▶ [Document text]:
───

A driving force in such a database-centric architecture is the use of object-relational mapping (ORM) frameworks. Don't get me wrong, I love those frameworks and I'm working with JPA and Hibernate on a daily basis.

But if we combine an ORM framework with a layered architecture, we're easily tempted to mix business rules with persistence aspects:

Figure 1.2: Using the database entities in the domain layer leads to strong coupling with the persistence layer
Figure 1.2: Using the database entities in the domain layer leads to strong coupling with the persistence layer

Usually, we have ORM-managed entities as part of the persistence layer, as shown in the preceding figure. Since layers may access the layers below them, the Domain layer is allowed to access those entities. And if it's allowed to use them, they will be used.

This creates a strong coupling between the Persistence layer and the Domain layer. Our services use the persistence model as their business model and not only have to deal with the domain logic but also with eager versus lazy loading, database transactions, flushing caches, and similar housekeeping tasks.

───

▶ [Provided material]:
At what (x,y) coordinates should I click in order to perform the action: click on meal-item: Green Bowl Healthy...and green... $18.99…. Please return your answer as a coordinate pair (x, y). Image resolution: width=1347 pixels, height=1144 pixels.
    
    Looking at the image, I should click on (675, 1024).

───

▶ [Work task]: Could you quote the passage on ORM frameworks and layered architecture in full, word for word?

▶ [Exercise solution]:
A driving force in such a database-centric architecture is the use of object-relational mapping (ORM) frameworks. Don't get me wrong, I love those frameworks and I'm working with JPA and Hibernate on a daily basis.

But if we combine an ORM framework with a layered architecture, we're easily tempted to mix business rules with persistence aspects:

Figure 1.2: Using the database entities in the domain layer leads to strong coupling with the persistence layer
Figure 1.2: Using the database entities in the domain layer leads to strong coupling with the persistence layer

Usually, we have ORM-managed entities as part of the persistence layer, as shown in the preceding figure. Since layers may access the layers below them, the Domain layer is allowed to access those entities. And if it's allowed to use them, they will be used.

This creates a strong coupling between the Persistence layer and the Domain layer. Our services use the persistence model as their business model and not only have to deal with the domain logic but also with eager versus lazy loading, database transactions, flushing caches, and similar housekeeping tasks.